For me it comes down to a choice. You can seek out and dwell on negative stories and define your son's life by pain, pity, and fear. Or, you can decide to approach life with a strong sense of appreciation for many gifts he has and with an openness to allowing him to develop a positive sense of self which includes both an appreciation for his own capabilities and trust in the kindness of other people.
The more you put out this negativity the fewer kind and supportive people you will draw into your lives and the more isolated and unhappy you will feel. To me it makes sense to balance risks. There is a 100% guaranteed negative outcome of making your child fear other people and feel like he has to hide who he is and what he needs and that he can't have age appropriate independence but instead needs his mom by his side at all times hovering and monitoring. That is the road to depression and anxiety - which often play out in the form of physical pain, headaches, and sleep disturbances.
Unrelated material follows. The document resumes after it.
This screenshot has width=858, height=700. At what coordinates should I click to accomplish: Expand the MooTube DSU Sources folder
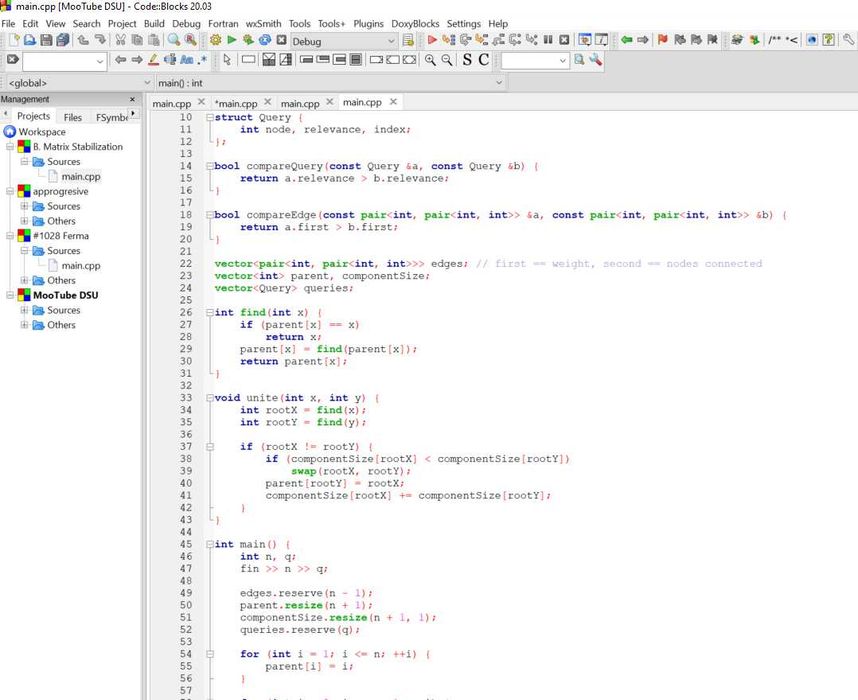click(x=25, y=310)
Yes, if you encourage more independence sometimes it may not be perfect. Perhaps there will be an insensitive remark or perhaps someone won't understand. It is not the most likely outcome, but a possible one. That is something ALL parents need to face as their children are on the road to independence. At the same time allows him to develop in an age appropriate way and be confident enough to become an independent person. It allows him to develop resilience and the ability to advocate for himself. For me it makes no sense to choose a guaranteed negative outcome over a path that offers huge positives with small possible negatives.
"My son and I have talked about it and right now he would rather have people think he has a helicopter mom until he gets used to the pain. I have not seen anyone else on any message board with a smart sensitive kid who has to learn while dealing with daily pain."
What you may be overlooking is that his pain may be intimately tied anxiety and that helicoptering is feeding that. The mind-body connection is a powerful one. I would suggest looking at the long term goal and working backward. If you want him to be independent on a college campus at age 18 how do you see that happening. Let's say his pain can't be resolved, is he to just let go of college or will you come with him?
As far as people on the board with smart sensitive kids with disabilities, you may be surprised. There are many kids with medical problems, including hypotonia, who are MUCH more affected than you are describing but they go on with their lives happily. We've pursued all sorts of approaches here (occupational and physical therapy, setting small manageable goals and working toward them, supplements, work with a psychologist, biofeedback, relaxation exercises, orthodics and shoes, conventional medical treatments, lifestyle choices like limiting screen time and having calming routines, daily strengthening exercises, building a supportive network of friends, and connecting with the disabilities community where we are forever reminded that our lives are a walk in the park). Yes, it all takes effort and work. It isn't always easy. But, that's life. You do it because the alternative is far worse.